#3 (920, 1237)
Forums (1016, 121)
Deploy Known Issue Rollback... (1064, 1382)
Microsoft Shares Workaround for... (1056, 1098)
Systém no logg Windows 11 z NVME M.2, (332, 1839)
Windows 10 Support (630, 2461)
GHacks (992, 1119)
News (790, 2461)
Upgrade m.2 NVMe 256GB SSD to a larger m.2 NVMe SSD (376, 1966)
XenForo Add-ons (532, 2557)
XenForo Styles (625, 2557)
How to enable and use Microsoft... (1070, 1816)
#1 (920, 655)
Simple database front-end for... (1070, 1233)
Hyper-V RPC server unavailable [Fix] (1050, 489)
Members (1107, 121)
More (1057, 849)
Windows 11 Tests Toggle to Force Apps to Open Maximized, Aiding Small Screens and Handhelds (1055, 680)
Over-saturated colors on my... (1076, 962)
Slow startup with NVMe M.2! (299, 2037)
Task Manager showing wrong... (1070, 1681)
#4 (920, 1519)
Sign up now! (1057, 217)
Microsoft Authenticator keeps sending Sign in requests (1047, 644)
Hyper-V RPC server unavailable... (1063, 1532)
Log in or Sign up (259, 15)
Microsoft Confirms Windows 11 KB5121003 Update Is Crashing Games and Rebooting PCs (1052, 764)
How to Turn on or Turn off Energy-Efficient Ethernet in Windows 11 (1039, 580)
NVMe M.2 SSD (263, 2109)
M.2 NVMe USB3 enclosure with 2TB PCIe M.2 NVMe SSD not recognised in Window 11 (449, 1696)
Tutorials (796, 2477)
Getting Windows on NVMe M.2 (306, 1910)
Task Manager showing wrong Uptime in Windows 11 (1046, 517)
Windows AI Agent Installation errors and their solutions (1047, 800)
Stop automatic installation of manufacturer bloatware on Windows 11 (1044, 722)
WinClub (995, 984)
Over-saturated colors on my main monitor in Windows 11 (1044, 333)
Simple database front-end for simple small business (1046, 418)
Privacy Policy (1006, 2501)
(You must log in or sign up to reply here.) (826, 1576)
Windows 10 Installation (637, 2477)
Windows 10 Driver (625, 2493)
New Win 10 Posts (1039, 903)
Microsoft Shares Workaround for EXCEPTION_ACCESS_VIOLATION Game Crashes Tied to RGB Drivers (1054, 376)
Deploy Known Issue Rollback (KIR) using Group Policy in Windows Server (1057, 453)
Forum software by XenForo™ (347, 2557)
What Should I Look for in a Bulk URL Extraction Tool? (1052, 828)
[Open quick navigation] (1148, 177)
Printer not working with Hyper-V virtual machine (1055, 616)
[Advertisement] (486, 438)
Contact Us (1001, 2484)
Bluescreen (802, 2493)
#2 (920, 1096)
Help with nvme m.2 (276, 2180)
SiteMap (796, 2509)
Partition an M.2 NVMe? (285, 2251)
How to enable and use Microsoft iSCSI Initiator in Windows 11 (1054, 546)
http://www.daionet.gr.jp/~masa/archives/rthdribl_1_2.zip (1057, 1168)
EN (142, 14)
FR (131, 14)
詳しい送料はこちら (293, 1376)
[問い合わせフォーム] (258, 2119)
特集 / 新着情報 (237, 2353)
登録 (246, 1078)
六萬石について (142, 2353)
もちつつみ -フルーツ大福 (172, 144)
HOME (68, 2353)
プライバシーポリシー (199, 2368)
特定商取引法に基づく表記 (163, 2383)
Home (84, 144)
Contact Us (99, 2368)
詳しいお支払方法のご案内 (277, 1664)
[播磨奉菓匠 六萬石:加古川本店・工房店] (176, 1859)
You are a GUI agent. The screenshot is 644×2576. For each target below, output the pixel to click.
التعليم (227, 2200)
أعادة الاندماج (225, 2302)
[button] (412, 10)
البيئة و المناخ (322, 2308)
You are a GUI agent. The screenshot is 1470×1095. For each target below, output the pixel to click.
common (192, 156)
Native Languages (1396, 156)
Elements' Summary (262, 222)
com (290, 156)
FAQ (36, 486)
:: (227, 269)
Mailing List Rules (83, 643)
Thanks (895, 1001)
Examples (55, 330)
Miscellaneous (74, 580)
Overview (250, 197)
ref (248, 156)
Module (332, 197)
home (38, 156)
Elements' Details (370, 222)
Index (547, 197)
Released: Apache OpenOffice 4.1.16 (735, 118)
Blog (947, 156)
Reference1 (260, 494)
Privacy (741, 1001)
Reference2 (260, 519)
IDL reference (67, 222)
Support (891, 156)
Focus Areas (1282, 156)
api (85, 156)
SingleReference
--*--
▶ **TASK ITEM**:
Retype each record in full, please.

▶ **RESPONSE BELOW**:
#3 (920, 1237)
Forums (1016, 121)
Deploy Known Issue Rollback... (1064, 1382)
Microsoft Shares Workaround for... (1056, 1098)
Systém no logg Windows 11 z NVME M.2, (332, 1839)
Windows 10 Support (630, 2461)
GHacks (992, 1119)
News (790, 2461)
Upgrade m.2 NVMe 256GB SSD to a larger m.2 NVMe SSD (376, 1966)
XenForo Add-ons (532, 2557)
XenForo Styles (625, 2557)
How to enable and use Microsoft... (1070, 1816)
#1 (920, 655)
Simple database front-end for... (1070, 1233)
Hyper-V RPC server unavailable [Fix] (1050, 489)
Members (1107, 121)
More (1057, 849)
Windows 11 Tests Toggle to Force Apps to Open Maximized, Aiding Small Screens and Handhelds (1055, 680)
Over-saturated colors on my... (1076, 962)
Slow startup with NVMe M.2! (299, 2037)
Task Manager showing wrong... (1070, 1681)
#4 (920, 1519)
Sign up now! (1057, 217)
Microsoft Authenticator keeps sending Sign in requests (1047, 644)
Hyper-V RPC server unavailable... (1063, 1532)
Log in or Sign up (259, 15)
Microsoft Confirms Windows 11 KB5121003 Update Is Crashing Games and Rebooting PCs (1052, 764)
How to Turn on or Turn off Energy-Efficient Ethernet in Windows 11 (1039, 580)
NVMe M.2 SSD (263, 2109)
M.2 NVMe USB3 enclosure with 2TB PCIe M.2 NVMe SSD not recognised in Window 11 (449, 1696)
Tutorials (796, 2477)
Getting Windows on NVMe M.2 (306, 1910)
Task Manager showing wrong Uptime in Windows 11 (1046, 517)
Windows AI Agent Installation errors and their solutions (1047, 800)
Stop automatic installation of manufacturer bloatware on Windows 11 (1044, 722)
WinClub (995, 984)
Over-saturated colors on my main monitor in Windows 11 (1044, 333)
Simple database front-end for simple small business (1046, 418)
Privacy Policy (1006, 2501)
(You must log in or sign up to reply here.) (826, 1576)
Windows 10 Installation (637, 2477)
Windows 10 Driver (625, 2493)
New Win 10 Posts (1039, 903)
Microsoft Shares Workaround for EXCEPTION_ACCESS_VIOLATION Game Crashes Tied to RGB Drivers (1054, 376)
Deploy Known Issue Rollback (KIR) using Group Policy in Windows Server (1057, 453)
Forum software by XenForo™ (347, 2557)
What Should I Look for in a Bulk URL Extraction Tool? (1052, 828)
[Open quick navigation] (1148, 177)
Printer not working with Hyper-V virtual machine (1055, 616)
[Advertisement] (486, 438)
Contact Us (1001, 2484)
Bluescreen (802, 2493)
#2 (920, 1096)
Help with nvme m.2 (276, 2180)
SiteMap (796, 2509)
Partition an M.2 NVMe? (285, 2251)
How to enable and use Microsoft iSCSI Initiator in Windows 11 (1054, 546)
http://www.daionet.gr.jp/~masa/archives/rthdribl_1_2.zip (1057, 1168)
EN (142, 14)
FR (131, 14)
詳しい送料はこちら (293, 1376)
[問い合わせフォーム] (258, 2119)
特集 / 新着情報 (237, 2353)
登録 (246, 1078)
六萬石について (142, 2353)
もちつつみ -フルーツ大福 (172, 144)
HOME (68, 2353)
プライバシーポリシー (199, 2368)
特定商取引法に基づく表記 (163, 2383)
Home (84, 144)
Contact Us (99, 2368)
詳しいお支払方法のご案内 (277, 1664)
[播磨奉菓匠 六萬石:加古川本店・工房店] (176, 1859)
You are a GUI agent. The screenshot is 644×2576. For each target below, output the pixel to click.
التعليم (227, 2200)
أعادة الاندماج (225, 2302)
[button] (412, 10)
البيئة و المناخ (322, 2308)
You are a GUI agent. The screenshot is 1470×1095. For each target below, output the pixel to click.
common (192, 156)
Native Languages (1396, 156)
Elements' Summary (262, 222)
com (290, 156)
FAQ (36, 486)
:: (227, 269)
Mailing List Rules (83, 643)
Thanks (895, 1001)
Examples (55, 330)
Miscellaneous (74, 580)
Overview (250, 197)
ref (248, 156)
Module (332, 197)
home (38, 156)
Elements' Details (370, 222)
Index (547, 197)
Released: Apache OpenOffice 4.1.16 (735, 118)
Blog (947, 156)
Reference1 (260, 494)
Privacy (741, 1001)
Reference2 (260, 519)
IDL reference (67, 222)
Support (891, 156)
Focus Areas (1282, 156)
api (85, 156)
SingleReference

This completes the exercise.